_AIM OF THE EXERCISE:_ Transcribe each record as written.

--- DATA FOR THIS TASK Enclosed Below ---

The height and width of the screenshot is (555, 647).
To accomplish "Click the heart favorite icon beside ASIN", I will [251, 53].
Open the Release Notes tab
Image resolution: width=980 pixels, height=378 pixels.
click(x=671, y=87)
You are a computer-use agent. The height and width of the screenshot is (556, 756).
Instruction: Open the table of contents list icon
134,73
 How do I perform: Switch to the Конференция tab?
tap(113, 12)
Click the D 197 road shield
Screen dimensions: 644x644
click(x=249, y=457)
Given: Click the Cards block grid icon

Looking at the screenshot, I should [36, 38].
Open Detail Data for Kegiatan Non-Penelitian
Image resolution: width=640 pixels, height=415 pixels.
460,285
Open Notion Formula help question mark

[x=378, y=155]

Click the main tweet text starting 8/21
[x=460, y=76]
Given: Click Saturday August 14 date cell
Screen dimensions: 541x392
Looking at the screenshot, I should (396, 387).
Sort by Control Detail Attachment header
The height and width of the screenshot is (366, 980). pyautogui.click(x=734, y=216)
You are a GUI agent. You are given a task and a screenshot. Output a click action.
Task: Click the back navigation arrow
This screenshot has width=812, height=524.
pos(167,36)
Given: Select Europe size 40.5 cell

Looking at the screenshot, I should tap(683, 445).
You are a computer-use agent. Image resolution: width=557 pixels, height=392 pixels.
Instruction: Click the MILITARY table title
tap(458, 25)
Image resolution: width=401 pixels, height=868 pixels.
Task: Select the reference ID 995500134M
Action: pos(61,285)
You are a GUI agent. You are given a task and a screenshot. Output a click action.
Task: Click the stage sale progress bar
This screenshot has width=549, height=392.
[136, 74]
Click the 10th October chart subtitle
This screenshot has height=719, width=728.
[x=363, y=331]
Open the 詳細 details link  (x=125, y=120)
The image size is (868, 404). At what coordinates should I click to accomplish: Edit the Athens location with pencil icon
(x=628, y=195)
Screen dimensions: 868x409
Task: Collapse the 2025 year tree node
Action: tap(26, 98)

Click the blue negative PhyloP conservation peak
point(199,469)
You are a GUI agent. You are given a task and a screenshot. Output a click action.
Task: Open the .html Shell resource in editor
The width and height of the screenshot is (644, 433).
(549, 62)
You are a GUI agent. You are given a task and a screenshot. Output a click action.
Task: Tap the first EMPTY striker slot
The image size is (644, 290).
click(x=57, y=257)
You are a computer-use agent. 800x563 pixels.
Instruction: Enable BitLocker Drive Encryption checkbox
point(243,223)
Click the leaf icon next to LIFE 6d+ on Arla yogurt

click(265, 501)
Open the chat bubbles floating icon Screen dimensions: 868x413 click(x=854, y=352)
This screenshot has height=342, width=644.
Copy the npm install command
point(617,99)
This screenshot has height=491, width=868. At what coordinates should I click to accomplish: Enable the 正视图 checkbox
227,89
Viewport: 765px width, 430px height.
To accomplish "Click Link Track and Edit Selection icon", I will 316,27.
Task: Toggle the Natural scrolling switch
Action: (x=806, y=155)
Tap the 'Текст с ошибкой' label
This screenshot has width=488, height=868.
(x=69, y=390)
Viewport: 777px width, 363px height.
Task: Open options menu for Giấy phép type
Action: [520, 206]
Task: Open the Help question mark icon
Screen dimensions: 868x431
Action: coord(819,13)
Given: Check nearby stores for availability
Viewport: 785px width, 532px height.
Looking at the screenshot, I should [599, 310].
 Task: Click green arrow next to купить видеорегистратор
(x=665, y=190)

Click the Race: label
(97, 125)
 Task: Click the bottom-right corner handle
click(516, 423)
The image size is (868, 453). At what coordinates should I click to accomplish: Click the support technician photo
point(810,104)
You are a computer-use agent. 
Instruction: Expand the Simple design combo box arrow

--- End of Enclosed DATA FOR THIS TASK ---

_SOLUTION TO THIS PROBLEM:_
The height and width of the screenshot is (555, 647).
To accomplish "Click the heart favorite icon beside ASIN", I will [251, 53].
Open the Release Notes tab
Image resolution: width=980 pixels, height=378 pixels.
click(x=671, y=87)
You are a computer-use agent. The height and width of the screenshot is (556, 756).
Instruction: Open the table of contents list icon
134,73
 How do I perform: Switch to the Конференция tab?
tap(113, 12)
Click the D 197 road shield
Screen dimensions: 644x644
click(x=249, y=457)
Given: Click the Cards block grid icon

Looking at the screenshot, I should [36, 38].
Open Detail Data for Kegiatan Non-Penelitian
Image resolution: width=640 pixels, height=415 pixels.
460,285
Open Notion Formula help question mark

[x=378, y=155]

Click the main tweet text starting 8/21
[x=460, y=76]
Given: Click Saturday August 14 date cell
Screen dimensions: 541x392
Looking at the screenshot, I should (396, 387).
Sort by Control Detail Attachment header
The height and width of the screenshot is (366, 980). pyautogui.click(x=734, y=216)
You are a GUI agent. You are given a task and a screenshot. Output a click action.
Task: Click the back navigation arrow
This screenshot has width=812, height=524.
pos(167,36)
Given: Select Europe size 40.5 cell

Looking at the screenshot, I should tap(683, 445).
You are a computer-use agent. Image resolution: width=557 pixels, height=392 pixels.
Instruction: Click the MILITARY table title
tap(458, 25)
Image resolution: width=401 pixels, height=868 pixels.
Task: Select the reference ID 995500134M
Action: pos(61,285)
You are a GUI agent. You are given a task and a screenshot. Output a click action.
Task: Click the stage sale progress bar
This screenshot has width=549, height=392.
[136, 74]
Click the 10th October chart subtitle
This screenshot has height=719, width=728.
[x=363, y=331]
Open the 詳細 details link  (x=125, y=120)
The image size is (868, 404). At what coordinates should I click to accomplish: Edit the Athens location with pencil icon
(x=628, y=195)
Screen dimensions: 868x409
Task: Collapse the 2025 year tree node
Action: tap(26, 98)

Click the blue negative PhyloP conservation peak
point(199,469)
You are a GUI agent. You are given a task and a screenshot. Output a click action.
Task: Open the .html Shell resource in editor
The width and height of the screenshot is (644, 433).
(549, 62)
You are a GUI agent. You are given a task and a screenshot. Output a click action.
Task: Tap the first EMPTY striker slot
The image size is (644, 290).
click(x=57, y=257)
You are a computer-use agent. 800x563 pixels.
Instruction: Enable BitLocker Drive Encryption checkbox
point(243,223)
Click the leaf icon next to LIFE 6d+ on Arla yogurt

click(265, 501)
Open the chat bubbles floating icon Screen dimensions: 868x413 click(x=854, y=352)
This screenshot has height=342, width=644.
Copy the npm install command
point(617,99)
This screenshot has height=491, width=868. At what coordinates should I click to accomplish: Enable the 正视图 checkbox
227,89
Viewport: 765px width, 430px height.
To accomplish "Click Link Track and Edit Selection icon", I will 316,27.
Task: Toggle the Natural scrolling switch
Action: (x=806, y=155)
Tap the 'Текст с ошибкой' label
This screenshot has width=488, height=868.
(x=69, y=390)
Viewport: 777px width, 363px height.
Task: Open options menu for Giấy phép type
Action: [520, 206]
Task: Open the Help question mark icon
Screen dimensions: 868x431
Action: coord(819,13)
Given: Check nearby stores for availability
Viewport: 785px width, 532px height.
Looking at the screenshot, I should [599, 310].
 Task: Click green arrow next to купить видеорегистратор
(x=665, y=190)

Click the Race: label
(97, 125)
 Task: Click the bottom-right corner handle
click(516, 423)
The image size is (868, 453). At what coordinates should I click to accomplish: Click the support technician photo
point(810,104)
You are a computer-use agent. 
Instruction: Expand the Simple design combo box arrow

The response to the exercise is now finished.